La maladroite d’Alexandre Seurat #RentréeLittéraire2015

Editions du Rouergue (19 août 2015)

Tout commence par un avis de recherche, diffusé à la suite de la disparition d’une enfant de 8 ans. La photo est un choc pour une institutrice qui a bien connu cette gamine. Pour elle, pas de doute : cette Diana n’a pas été enlevée, elle est déjà morte, et ses parents sont coupables.

Mon petit mot

Un premier roman qui fait froid dans le dos.

D’abord, il y a cette illustration de la couverture, si bien trouvée.

Et puis il y a les mots, et un angle d’approche particulièrement bien choisi, sans débordements, sans pathos.
Les faits. Bruts. Terribles.
Les versions de l’entourage, des protagonistes de l’enquête.
Les silences, les impuissances.
Ces mensonges, ces mots qui ne viennent pas, ces lâchetés, ces remords, cette culpabilité,  et ces « procédures à suivre ». Ces excuses, ces explications, toujours.
Et les dysfonctionnements de la machine de protection de l’enfance.

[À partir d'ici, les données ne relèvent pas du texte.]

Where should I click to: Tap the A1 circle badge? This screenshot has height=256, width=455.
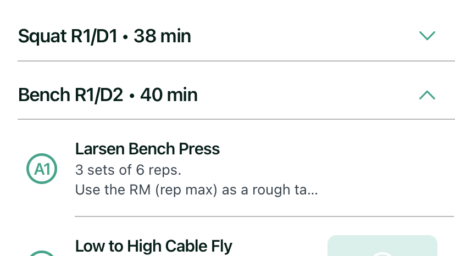42,169
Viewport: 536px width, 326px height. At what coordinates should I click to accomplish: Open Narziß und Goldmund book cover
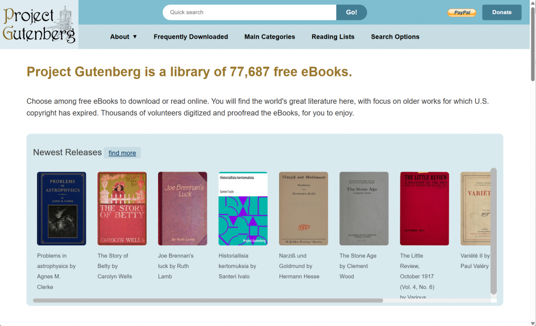[x=304, y=208]
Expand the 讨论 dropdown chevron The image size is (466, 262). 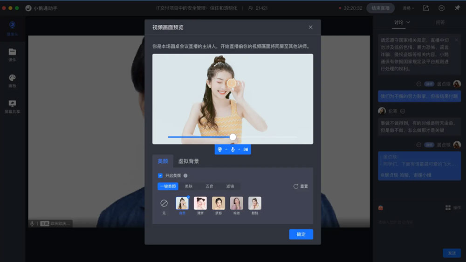pos(409,22)
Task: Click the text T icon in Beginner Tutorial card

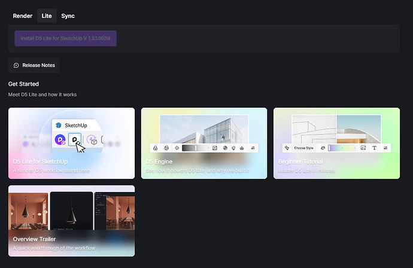Action: pos(374,148)
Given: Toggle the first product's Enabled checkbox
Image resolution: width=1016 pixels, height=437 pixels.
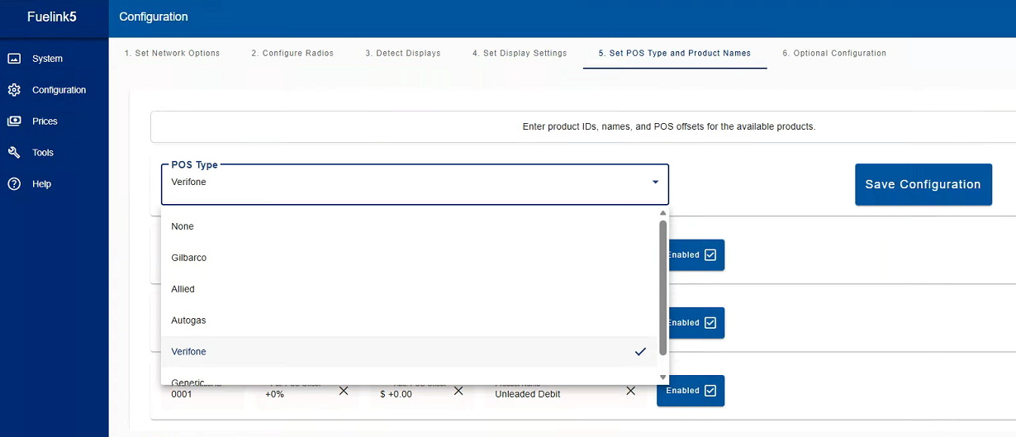Looking at the screenshot, I should click(x=710, y=255).
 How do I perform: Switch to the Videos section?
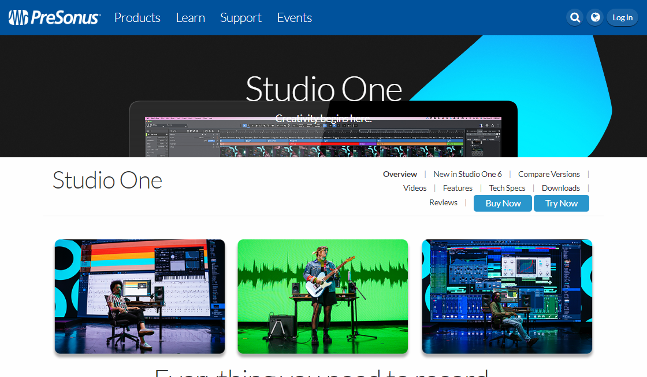click(415, 188)
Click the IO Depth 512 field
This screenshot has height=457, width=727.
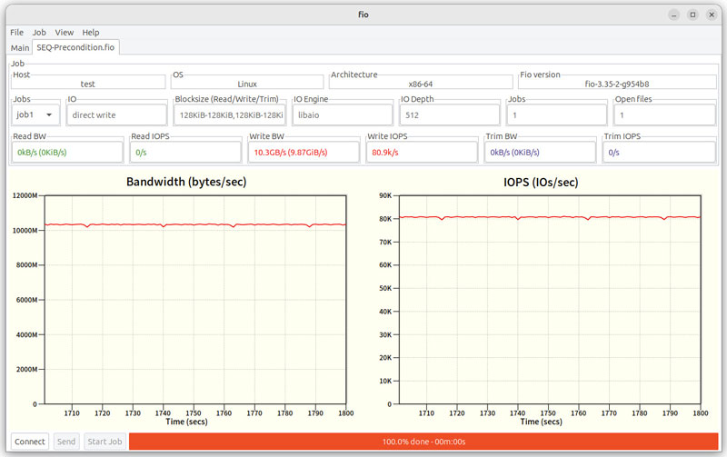pyautogui.click(x=450, y=115)
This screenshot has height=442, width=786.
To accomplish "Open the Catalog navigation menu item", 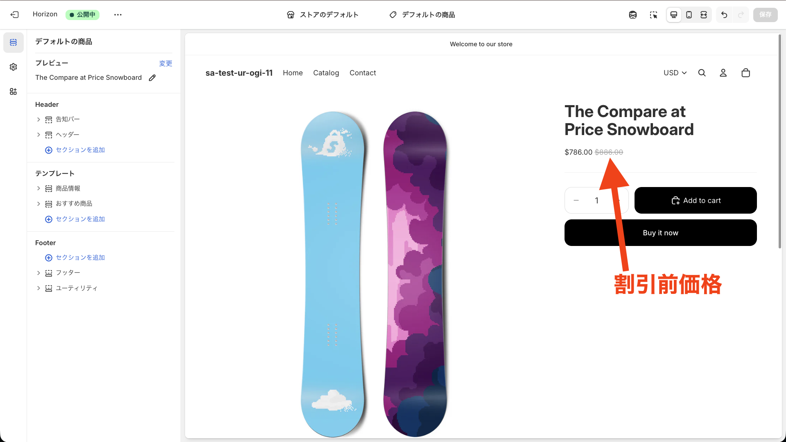I will pos(326,72).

Un texte nécessaire, on aimerait tant qu’il n’y ait pas d’autres Diana.

Pour se souvenir de la petite Marina , dont la tragique histoire est à l’origine de ce livre.
Pour ne pas oublier.

36 commentaires

  1. Je suis allée voir le lien sur l'histoire de la petite marina.Sinon, je ne sais pas si je lirai ce livre, rien ne presse…

  2. Je ne suis pas sûre d'avoir très envie d'aller vers ce genre de livre. Les enlèvements d'enfants me font froid dans le dos. Mais tu as raison, la couverture est très belle.